** TEXT SECTION **
________________________________________

Please try this, it captures any 4 digit combination after the first captured group

As already mentioned by others Regular Expression is a very powerful way to parse strings.
There are many tutorials.

use AppleScript version "2.5"
use framework "Foundation"
use scripting additions


set filmList to {"Kill Bill Volume 1 [Quentin Tarantino] 2003 (7,6)", ¬
	"20,000 Leagues Under the Sea [Georges Méliès] 1907 (6,0)", ¬
	"1945 The Stranger [Orson Welles] 1945 (7,4) ", ¬
	"1941 [Steven Spielberg] 1979 (5,5)", ¬
	"_2021 Drive My Car (Doraibu mai kâ) [Ryûsuke Hamaguchi]Various icons Dual 2021 (6,9) Oscar Best International Film. 4 nominations"}

set regexPattern to "(_?\\d{4})?.+(\\d{4})"
set regex to my (NSRegularExpression's regularExpressionWithPattern:regexPattern options:0 |error|:(missing value))
set mappedFilmList to {}
repeat with aFilm in filmList
	set firstMatch to (regex's firstMatchInString:aFilm options:0 range:{0, (count aFilm)})
	set extractedPrefix to (firstMatch's rangeAtIndex:1)
	set hasYearPrefix to extractedPrefix's |length| = 4 or extractedPrefix's |length| = 5
	set extractedRange to (firstMatch's rangeAtIndex:2)
	set yearLocation to extractedRange's location() as integer
	set cocoAFilm to my (NSString's stringWithString:(contents of aFilm))

________________________________________

** TASK TO CARRY OUT **
List every name that appears in square brackets in the filmList of the AppleScript reply above.

** EXCERPTED DATA **
________________________________________

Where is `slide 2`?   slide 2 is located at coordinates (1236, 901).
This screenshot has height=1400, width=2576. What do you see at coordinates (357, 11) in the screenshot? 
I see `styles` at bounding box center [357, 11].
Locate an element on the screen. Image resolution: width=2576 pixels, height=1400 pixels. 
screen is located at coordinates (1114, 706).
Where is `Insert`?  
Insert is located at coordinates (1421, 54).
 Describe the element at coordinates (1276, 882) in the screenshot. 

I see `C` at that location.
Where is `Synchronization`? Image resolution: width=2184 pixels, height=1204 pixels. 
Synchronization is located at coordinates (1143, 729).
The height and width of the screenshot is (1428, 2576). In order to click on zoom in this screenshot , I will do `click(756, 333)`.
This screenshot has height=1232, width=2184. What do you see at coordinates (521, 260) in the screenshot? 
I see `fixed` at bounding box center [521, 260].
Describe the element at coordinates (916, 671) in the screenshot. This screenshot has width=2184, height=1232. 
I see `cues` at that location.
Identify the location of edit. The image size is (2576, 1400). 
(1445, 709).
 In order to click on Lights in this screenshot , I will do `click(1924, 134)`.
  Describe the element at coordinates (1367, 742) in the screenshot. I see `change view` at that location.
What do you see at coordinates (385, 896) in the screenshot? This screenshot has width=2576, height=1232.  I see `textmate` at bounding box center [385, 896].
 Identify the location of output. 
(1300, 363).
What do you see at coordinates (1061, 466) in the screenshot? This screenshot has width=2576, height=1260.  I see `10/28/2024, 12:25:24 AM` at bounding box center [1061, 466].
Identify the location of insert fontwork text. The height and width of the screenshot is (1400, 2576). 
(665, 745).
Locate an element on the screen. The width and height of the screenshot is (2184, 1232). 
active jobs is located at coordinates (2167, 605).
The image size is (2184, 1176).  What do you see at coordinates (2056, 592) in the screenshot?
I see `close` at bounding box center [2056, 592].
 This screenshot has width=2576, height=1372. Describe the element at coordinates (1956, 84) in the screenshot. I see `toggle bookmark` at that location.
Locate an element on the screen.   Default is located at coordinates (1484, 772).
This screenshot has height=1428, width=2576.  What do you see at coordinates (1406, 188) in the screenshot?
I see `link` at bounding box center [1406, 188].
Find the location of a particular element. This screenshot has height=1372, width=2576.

________________________________________

** RESPONSE TO THIS TASK **
Quentin Tarantino, Georges Méliès, Orson Welles, Steven Spielberg, Ryûsuke Hamaguchi